Pixel coordinate grounding data
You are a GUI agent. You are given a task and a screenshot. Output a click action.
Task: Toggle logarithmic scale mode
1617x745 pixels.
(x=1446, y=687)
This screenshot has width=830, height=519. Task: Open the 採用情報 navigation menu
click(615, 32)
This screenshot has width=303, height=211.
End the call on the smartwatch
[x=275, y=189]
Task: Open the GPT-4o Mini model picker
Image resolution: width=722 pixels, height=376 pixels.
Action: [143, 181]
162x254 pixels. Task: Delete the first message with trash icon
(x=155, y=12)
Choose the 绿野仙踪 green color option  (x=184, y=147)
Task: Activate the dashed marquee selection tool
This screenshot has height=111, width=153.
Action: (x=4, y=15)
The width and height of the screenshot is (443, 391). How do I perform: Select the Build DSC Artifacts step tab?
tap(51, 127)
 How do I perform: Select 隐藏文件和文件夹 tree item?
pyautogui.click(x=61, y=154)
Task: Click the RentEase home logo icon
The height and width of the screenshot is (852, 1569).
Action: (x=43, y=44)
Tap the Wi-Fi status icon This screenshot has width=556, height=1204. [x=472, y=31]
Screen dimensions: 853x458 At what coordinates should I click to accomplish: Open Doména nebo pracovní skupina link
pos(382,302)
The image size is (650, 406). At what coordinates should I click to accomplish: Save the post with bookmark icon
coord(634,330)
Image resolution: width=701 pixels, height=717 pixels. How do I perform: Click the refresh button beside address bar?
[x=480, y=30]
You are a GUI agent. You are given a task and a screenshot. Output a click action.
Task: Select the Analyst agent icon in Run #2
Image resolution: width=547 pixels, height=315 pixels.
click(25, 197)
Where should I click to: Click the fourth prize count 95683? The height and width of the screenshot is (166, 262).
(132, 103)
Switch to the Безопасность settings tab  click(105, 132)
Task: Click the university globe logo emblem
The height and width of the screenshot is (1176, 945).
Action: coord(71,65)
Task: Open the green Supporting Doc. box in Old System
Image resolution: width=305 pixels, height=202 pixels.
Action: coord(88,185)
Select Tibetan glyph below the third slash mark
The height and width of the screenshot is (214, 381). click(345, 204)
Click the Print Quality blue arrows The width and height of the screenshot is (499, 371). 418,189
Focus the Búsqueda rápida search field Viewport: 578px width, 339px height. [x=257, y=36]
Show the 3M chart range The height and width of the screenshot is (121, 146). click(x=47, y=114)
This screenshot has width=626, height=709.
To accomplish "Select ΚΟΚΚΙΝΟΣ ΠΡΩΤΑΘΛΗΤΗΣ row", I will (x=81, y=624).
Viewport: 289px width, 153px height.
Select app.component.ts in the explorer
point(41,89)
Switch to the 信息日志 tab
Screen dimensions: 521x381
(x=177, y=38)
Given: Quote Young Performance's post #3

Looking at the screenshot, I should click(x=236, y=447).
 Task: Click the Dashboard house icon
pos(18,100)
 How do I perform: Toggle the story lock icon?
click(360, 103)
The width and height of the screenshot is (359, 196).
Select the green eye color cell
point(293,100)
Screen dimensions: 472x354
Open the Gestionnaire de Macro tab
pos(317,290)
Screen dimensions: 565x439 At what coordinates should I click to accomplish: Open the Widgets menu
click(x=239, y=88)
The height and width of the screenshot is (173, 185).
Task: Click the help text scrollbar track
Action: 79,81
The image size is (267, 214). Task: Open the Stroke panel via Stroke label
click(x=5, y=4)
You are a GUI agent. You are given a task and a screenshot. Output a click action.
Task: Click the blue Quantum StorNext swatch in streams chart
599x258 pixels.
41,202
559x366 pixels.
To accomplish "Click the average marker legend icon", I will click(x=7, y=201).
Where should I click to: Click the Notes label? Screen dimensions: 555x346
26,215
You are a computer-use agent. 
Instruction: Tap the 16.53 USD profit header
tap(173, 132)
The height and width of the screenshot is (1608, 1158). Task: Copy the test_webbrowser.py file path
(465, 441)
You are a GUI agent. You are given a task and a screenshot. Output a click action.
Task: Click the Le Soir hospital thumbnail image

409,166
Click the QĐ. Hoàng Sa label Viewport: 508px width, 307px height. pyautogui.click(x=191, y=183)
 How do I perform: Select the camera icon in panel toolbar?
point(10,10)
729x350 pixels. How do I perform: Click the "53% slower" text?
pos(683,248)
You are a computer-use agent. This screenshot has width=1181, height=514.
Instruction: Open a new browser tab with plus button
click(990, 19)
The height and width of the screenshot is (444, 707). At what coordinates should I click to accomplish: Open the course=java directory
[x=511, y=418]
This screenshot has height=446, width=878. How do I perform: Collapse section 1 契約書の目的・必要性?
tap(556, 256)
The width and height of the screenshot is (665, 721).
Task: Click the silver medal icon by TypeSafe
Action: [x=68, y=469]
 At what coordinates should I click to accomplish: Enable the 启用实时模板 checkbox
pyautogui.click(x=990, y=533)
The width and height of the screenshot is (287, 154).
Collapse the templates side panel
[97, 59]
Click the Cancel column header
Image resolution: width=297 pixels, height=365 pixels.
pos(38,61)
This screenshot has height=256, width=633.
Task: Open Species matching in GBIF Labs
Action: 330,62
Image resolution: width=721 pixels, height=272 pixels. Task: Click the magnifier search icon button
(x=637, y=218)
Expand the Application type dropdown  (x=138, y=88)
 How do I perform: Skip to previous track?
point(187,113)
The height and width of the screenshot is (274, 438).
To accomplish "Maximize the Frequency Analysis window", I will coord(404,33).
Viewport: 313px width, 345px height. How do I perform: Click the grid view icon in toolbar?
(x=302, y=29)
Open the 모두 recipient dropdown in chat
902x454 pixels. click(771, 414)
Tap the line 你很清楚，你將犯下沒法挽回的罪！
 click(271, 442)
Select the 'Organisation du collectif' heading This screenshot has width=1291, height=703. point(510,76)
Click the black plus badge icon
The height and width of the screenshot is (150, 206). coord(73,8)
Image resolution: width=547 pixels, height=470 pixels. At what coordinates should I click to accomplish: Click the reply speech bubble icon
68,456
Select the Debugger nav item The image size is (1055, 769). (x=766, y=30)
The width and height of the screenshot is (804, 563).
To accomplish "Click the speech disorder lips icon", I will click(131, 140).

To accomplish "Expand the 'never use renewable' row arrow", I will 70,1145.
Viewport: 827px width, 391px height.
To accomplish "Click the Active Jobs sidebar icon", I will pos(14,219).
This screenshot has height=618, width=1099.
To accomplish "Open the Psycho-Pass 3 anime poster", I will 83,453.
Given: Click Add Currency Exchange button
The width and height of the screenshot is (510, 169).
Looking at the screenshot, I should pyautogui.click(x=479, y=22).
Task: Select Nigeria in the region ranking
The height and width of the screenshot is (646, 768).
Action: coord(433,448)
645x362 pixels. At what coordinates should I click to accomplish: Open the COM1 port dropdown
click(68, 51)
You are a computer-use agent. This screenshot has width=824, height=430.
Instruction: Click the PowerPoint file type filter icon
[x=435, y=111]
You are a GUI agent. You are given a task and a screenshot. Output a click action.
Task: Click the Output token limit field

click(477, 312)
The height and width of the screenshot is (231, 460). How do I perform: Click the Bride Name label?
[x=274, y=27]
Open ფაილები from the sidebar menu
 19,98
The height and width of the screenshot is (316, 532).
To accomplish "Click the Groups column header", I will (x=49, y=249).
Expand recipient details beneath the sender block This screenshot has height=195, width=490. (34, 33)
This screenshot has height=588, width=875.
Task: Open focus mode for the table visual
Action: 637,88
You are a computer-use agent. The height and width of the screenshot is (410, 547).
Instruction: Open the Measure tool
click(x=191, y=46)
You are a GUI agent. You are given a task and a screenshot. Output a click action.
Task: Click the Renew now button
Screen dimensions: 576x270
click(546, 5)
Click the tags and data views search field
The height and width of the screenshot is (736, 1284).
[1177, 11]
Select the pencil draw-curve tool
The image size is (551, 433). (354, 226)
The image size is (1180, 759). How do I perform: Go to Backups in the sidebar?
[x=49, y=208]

## Task objective
Within the records, filter for lines that contain the word "blue" and show each one.

## Worked solution
Click the Print Quality blue arrows The width and height of the screenshot is (499, 371). 418,189
Task: Click the blue Quantum StorNext swatch in streams chart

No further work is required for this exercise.